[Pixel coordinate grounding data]
[Start of section]
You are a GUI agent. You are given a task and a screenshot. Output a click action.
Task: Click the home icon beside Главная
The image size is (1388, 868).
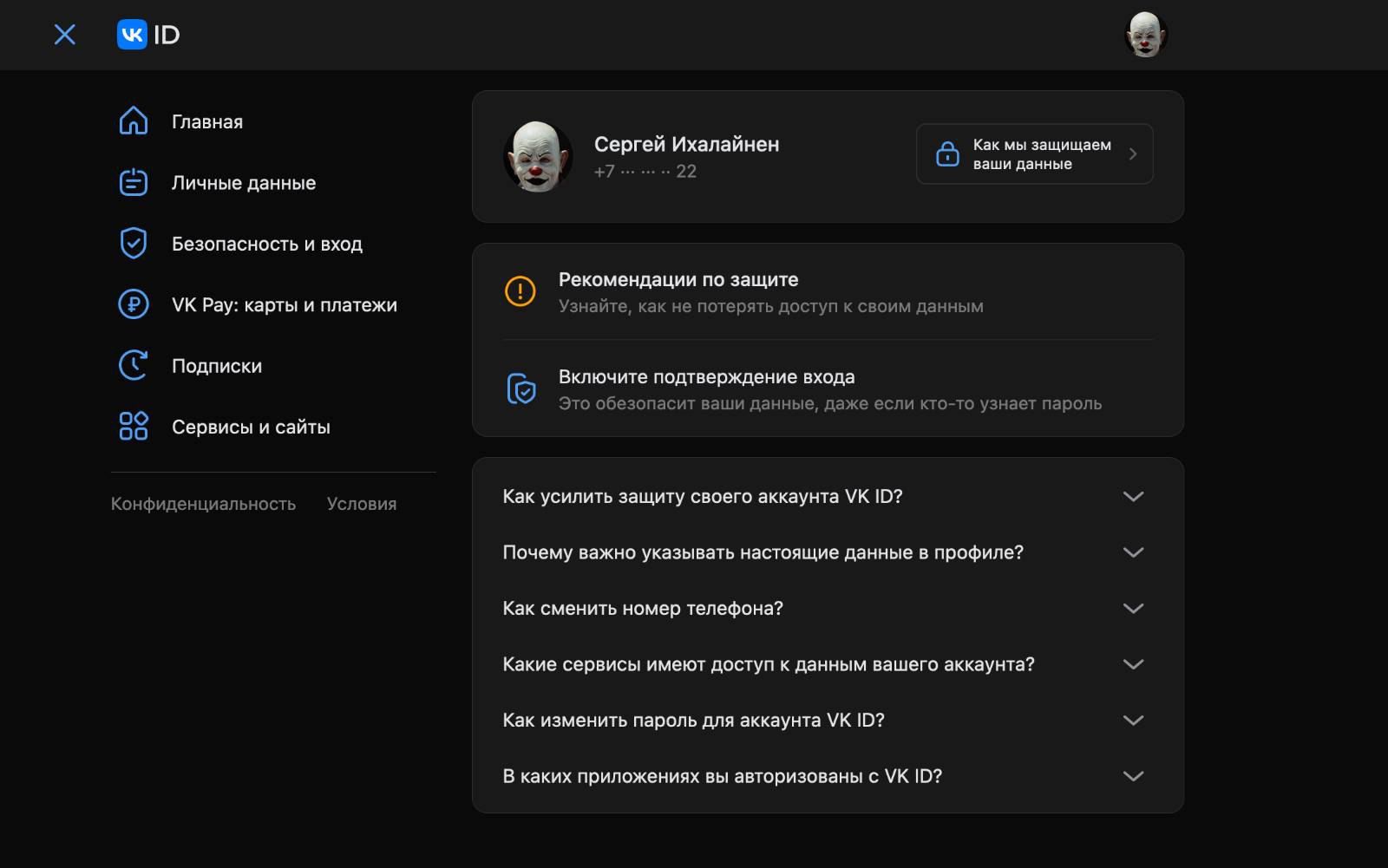point(133,121)
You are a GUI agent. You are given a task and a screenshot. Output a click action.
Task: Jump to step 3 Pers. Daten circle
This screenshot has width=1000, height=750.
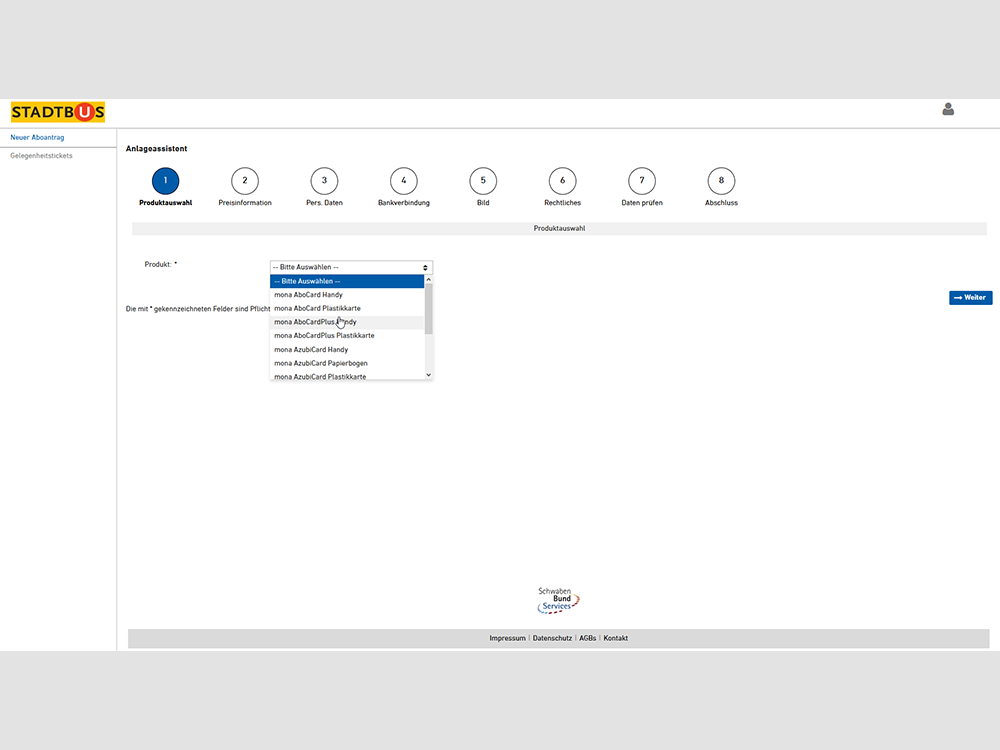coord(324,181)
[End of section]
All the records need to be retyped word for word, except for the pictures.

EXERCISE OUTPUT:
You are a GUI agent. You are given a task and a screenshot. Output a click action.
Task: Click the home icon beside Главная
The image size is (1388, 868).
point(133,121)
You are a GUI agent. You are given a task and a screenshot. Output a click action.
Task: Jump to step 3 Pers. Daten circle
This screenshot has width=1000, height=750.
coord(324,181)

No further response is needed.